Over time, atherosclerosis, a disease that causes fatty plaques to build up in the arteries, limits the flow of oxygen-rich blood to vital organs. Often leading to a heart attack, stroke and even death, researchers at Oxford University have now found a protein that triggers this process.
Lifestyle choices from smoking to eating high-fat diets tend to damage blood vessels- with areas at which they bend or branch off becoming particularly vulnerable to chronic inflammation, and thus the build-up of plaques. These plaques then make cardiovascular events such as heart attacks and strokes more likely. Although known for some time, the reason why this happened was largely unknown. This has now changed however as new research has shown that a protein called Plexin D1, that detects disturbances in blood flow caused by damage to arteries, plays a key role in the formation of these plaques.

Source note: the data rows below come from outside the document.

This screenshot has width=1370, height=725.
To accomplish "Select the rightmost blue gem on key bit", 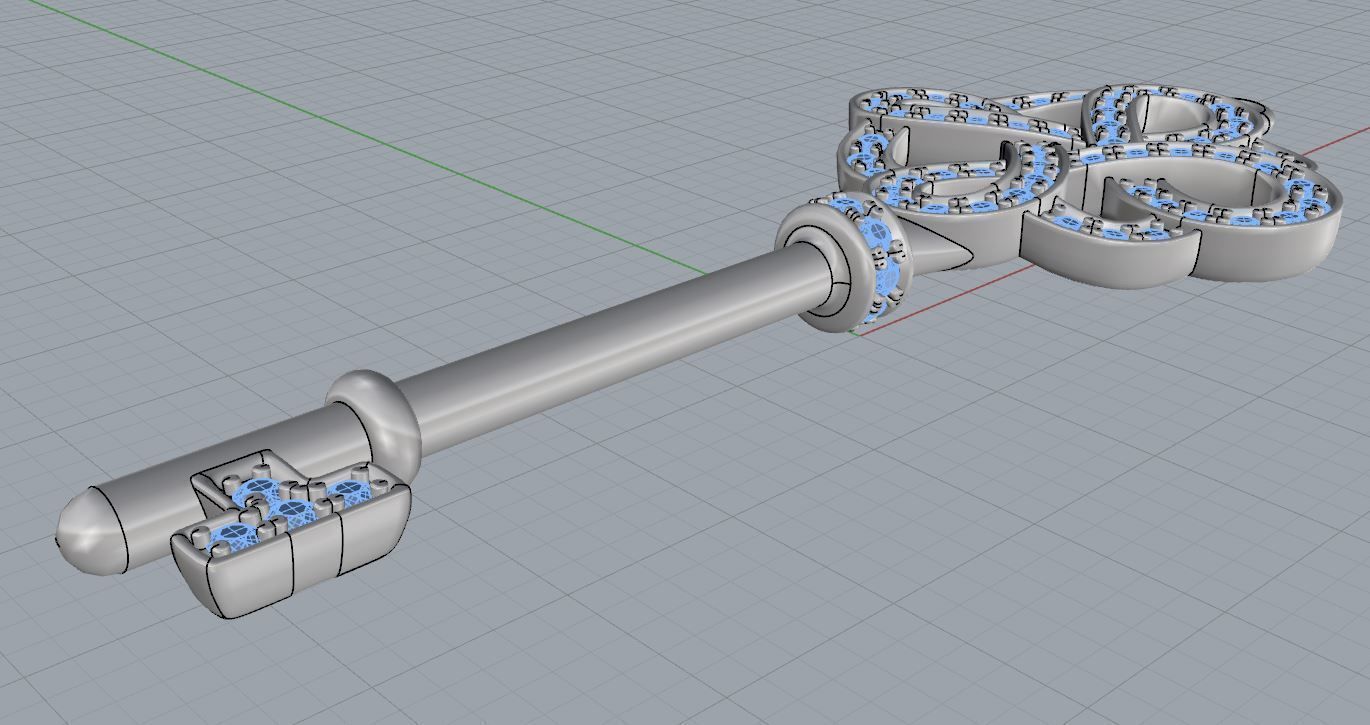I will tap(350, 491).
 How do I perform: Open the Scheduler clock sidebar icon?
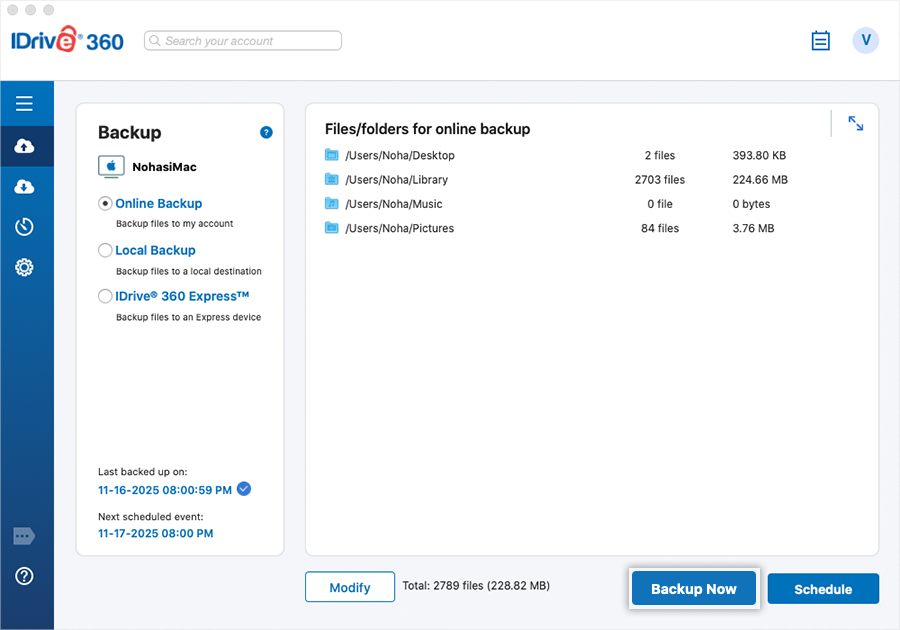25,227
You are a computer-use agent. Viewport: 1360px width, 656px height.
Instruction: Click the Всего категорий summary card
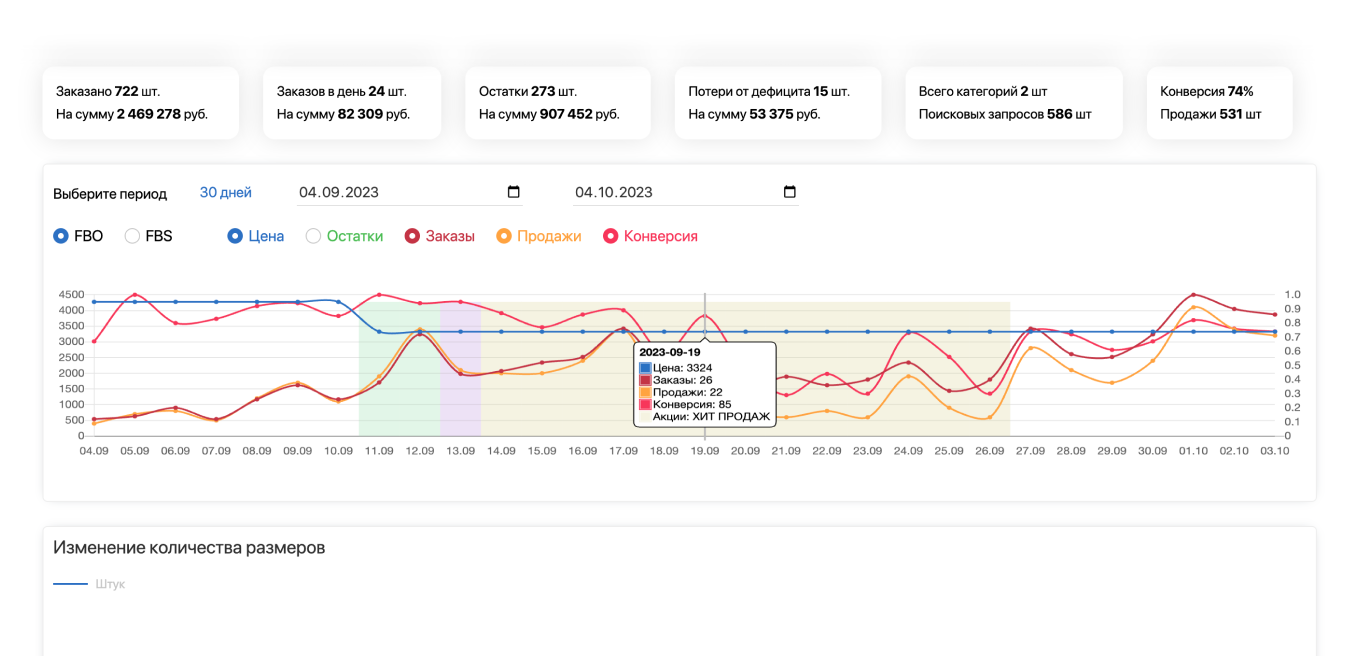(1013, 103)
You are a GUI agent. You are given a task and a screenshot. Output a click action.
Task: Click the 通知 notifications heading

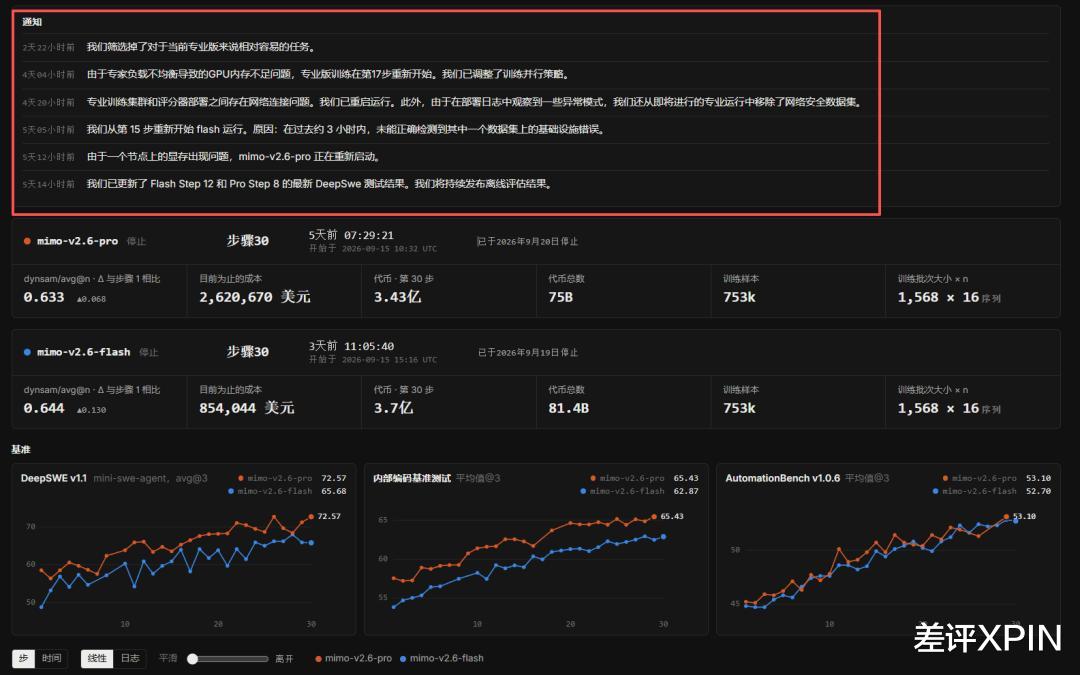click(x=32, y=22)
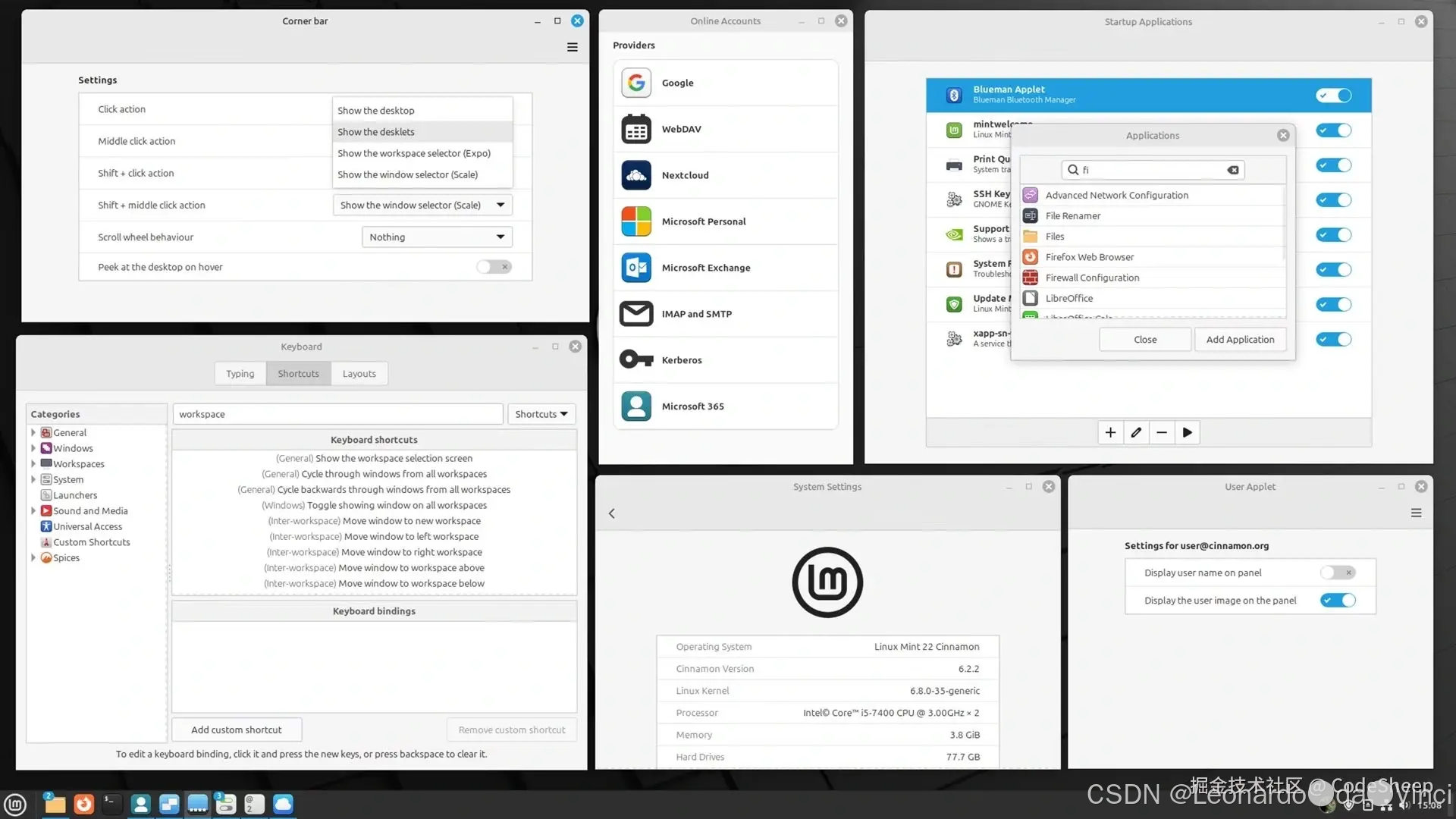Click the plus icon to add startup application
Screen dimensions: 1456x819
point(1110,432)
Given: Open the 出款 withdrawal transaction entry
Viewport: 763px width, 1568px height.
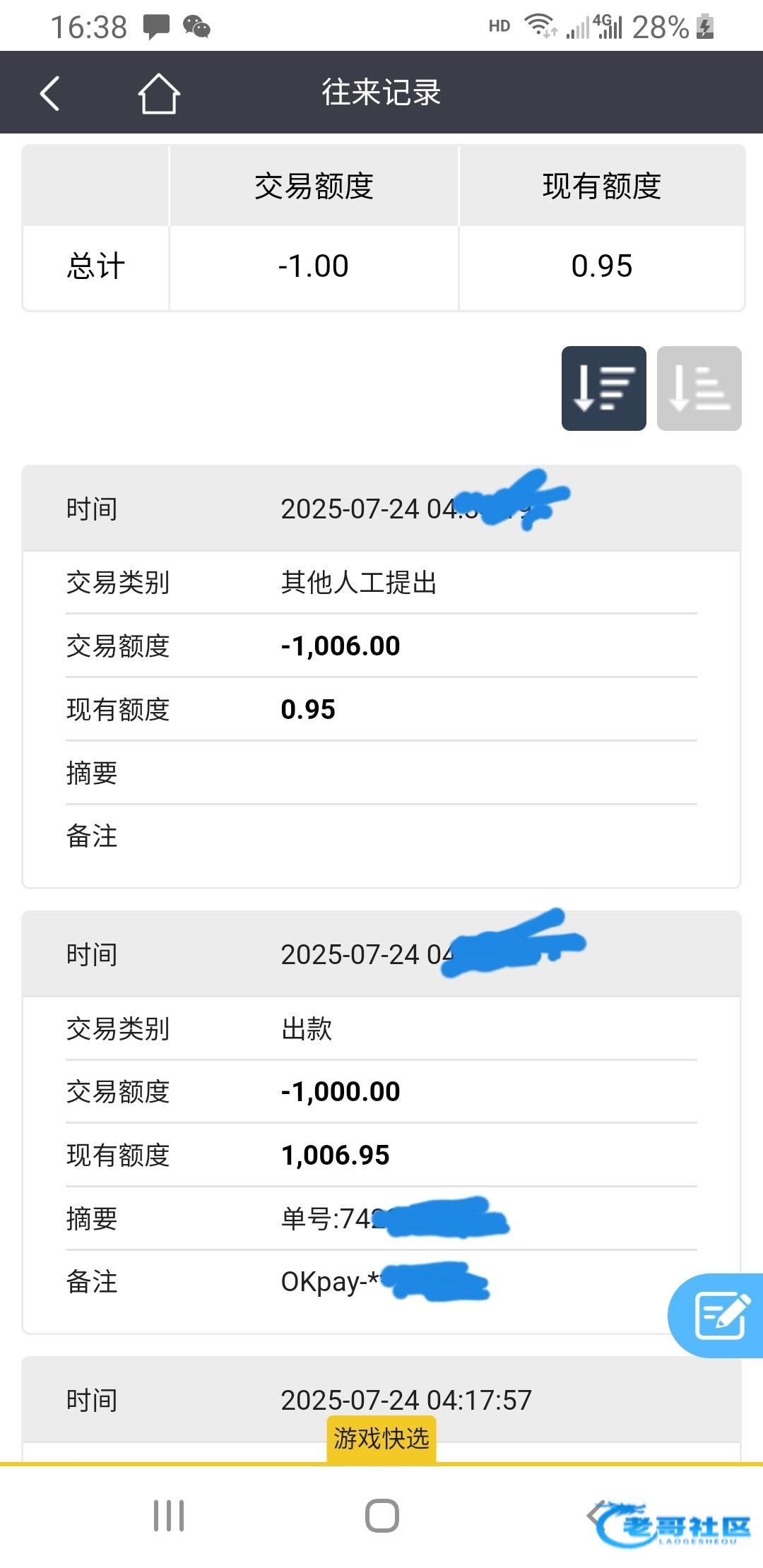Looking at the screenshot, I should 307,1028.
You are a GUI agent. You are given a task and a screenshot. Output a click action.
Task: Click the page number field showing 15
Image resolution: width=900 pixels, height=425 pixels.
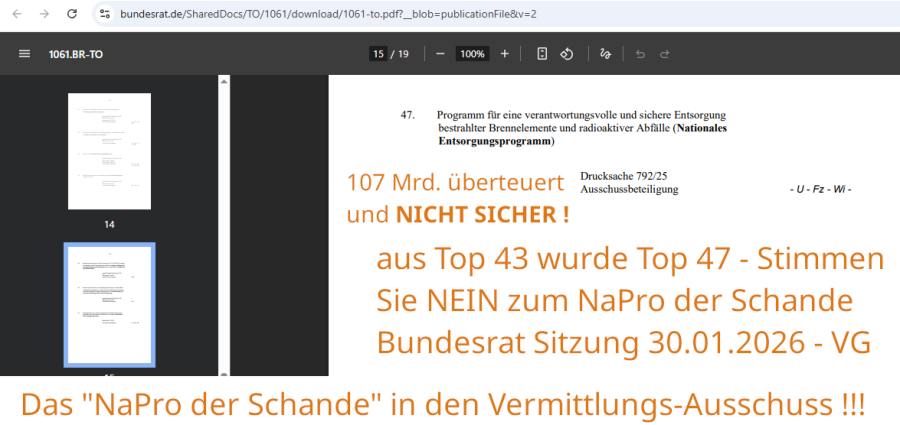coord(378,54)
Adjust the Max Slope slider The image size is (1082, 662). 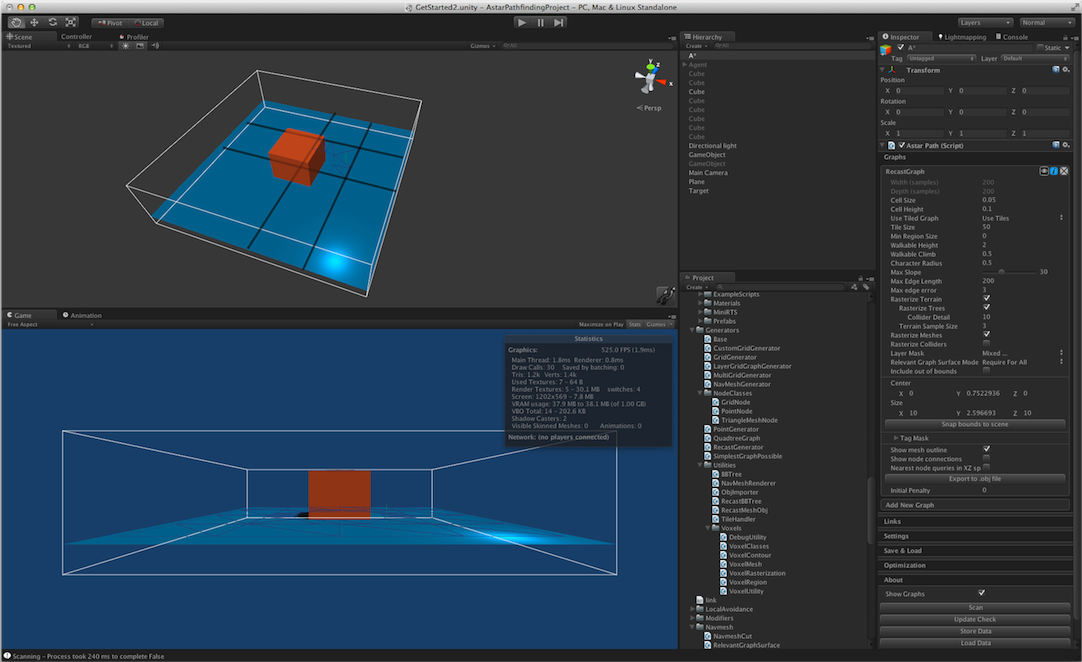click(1000, 272)
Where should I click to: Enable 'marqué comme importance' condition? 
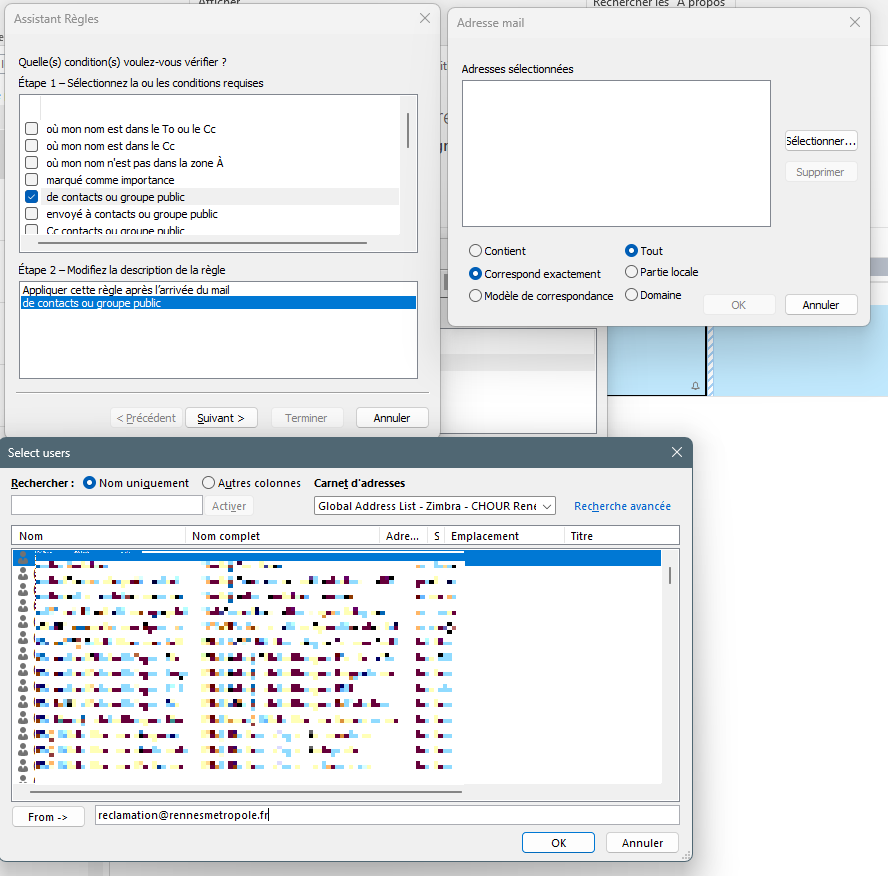point(32,180)
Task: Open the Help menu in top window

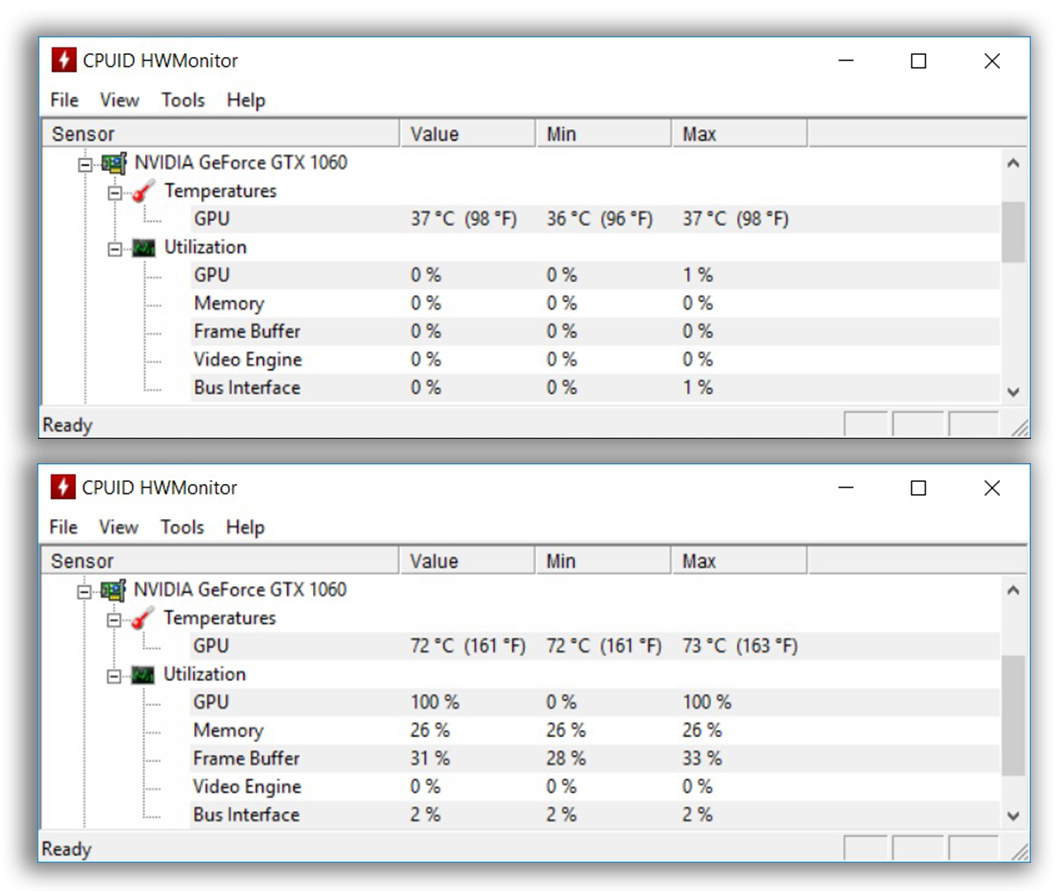Action: click(246, 100)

Ellie Tzima, lead author of the research said, “We used very tiny magnetic ‘tweezers’ to pull on the Plexin D1 protein, and we found that it responded to the pulling force by releasing signals that start a domino effect, ultimately resulting in plaque that can go on to cause a heart attack.”
While testing the protein's role in mice, Tzima and her team found that Plexin D1 tends to exist in two shapes: either a closed ring, or an open shape, similar to a right-angled flip phone. In particular, they found that its shape affects its behavior: while the right angled variety responded to the tweezers, the ring-shaped version ignored them.
To understand the implications of this finding, the researchers then engineered cells to only contain the ring-shaped Plexin D1. In the end, they found that these cells did not respond to changes in blood flow, and thus didn’t trigger plaque-building processes. They then engineered mice to have the same protein profile. In doing so, they found that even when blood flow was disturbed, their arteries accumulated far less plaque, even when consuming a diet high in fat.
Although this finding is not directly applicable to humans just yet, the researchers say that it nevertheless points towards a new target for drug development to tackle atherosclerosis. Tzima said, “We’re now screening drug libraries to try a drug that blocks only the chair-shaped Plexin D1, so that we can block plaques before they even start.”